MolBox

A molecular database system built on Parquet for storing molecules with multiple conformers and properties

Overview

MolBox provides a Python API for efficient storage and retrieval of molecular structures with their conformers and properties. The system uses PyArrow/Parquet as the storage backend, enabling memory-efficient operations on large molecular datasets.

Key Features:

Store molecules with multiple conformers
Add molecule-level, atom-level, and bond-level properties
Canonical property indexing (independent of atom ordering)
Memory-efficient chunked I/O for large datasets
Support for RDKit and OpenEye (optional) molecules
Coordinate-only loading without full molecule deserialization

This is a beta release.
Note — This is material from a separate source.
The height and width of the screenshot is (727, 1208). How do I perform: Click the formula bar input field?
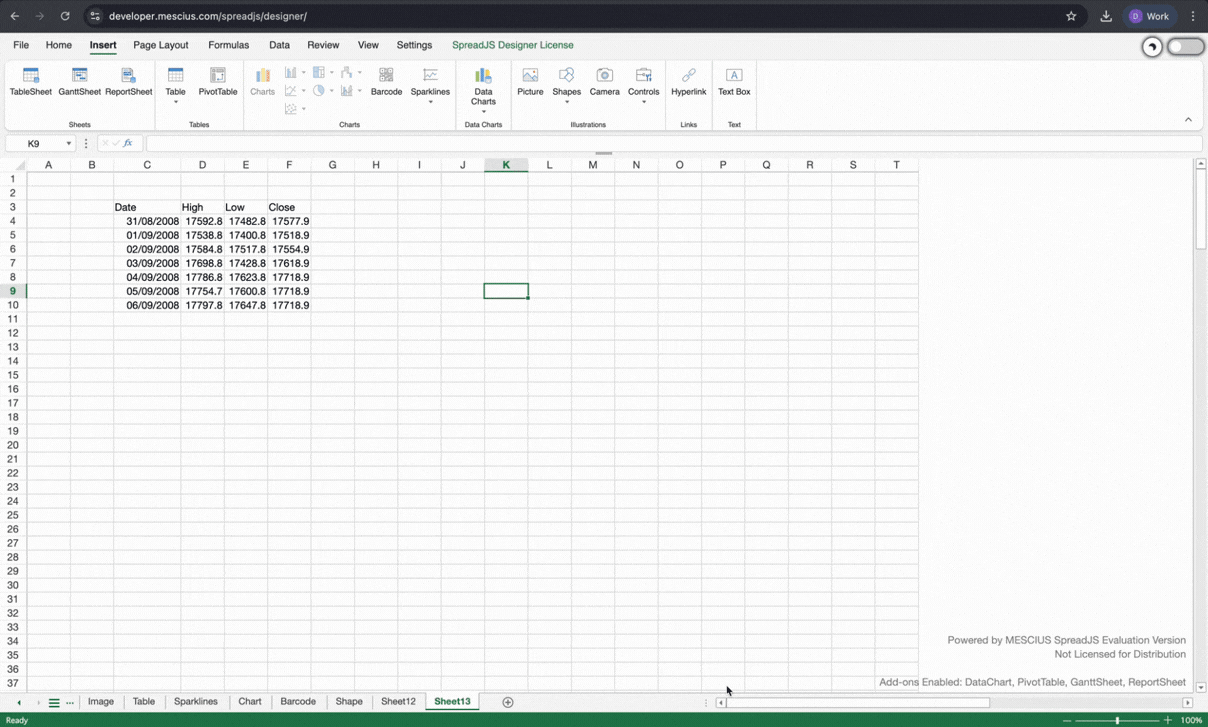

We welcome bug reports, feature requests, and feedback through GitHub Issues.

Installation

Option 1: Using Conda (Recommended)

The recommended way to install MolBox is using conda, which handles all dependencies including RDKit:

# Clone the repository
git clone https://github.com/molML/molbox.git
cd molbox

# Create and activate the conda environment
conda env create -f environment.yaml
conda activate molbox

Verify installation:

python -c "import molbox; print('MolBox installed successfully')"

Option 2: Using pip

If you prefer pip, make sure you have RDKit installed first:

# Install RDKit (if not already installed)
conda install -c conda-forge rdkit

# Clone and install MolBox
git clone https://github.com/molML/molbox.git
cd molbox
pip install -e .

Verify installation:

python -c "import molbox; print('MolBox installed successfully')"

Optional Dependencies

OpenEye Toolkit (optional, for OpenEye molecule support):

Requires a license from OpenEye Scientific. Academic licenses are available for non-commercial research.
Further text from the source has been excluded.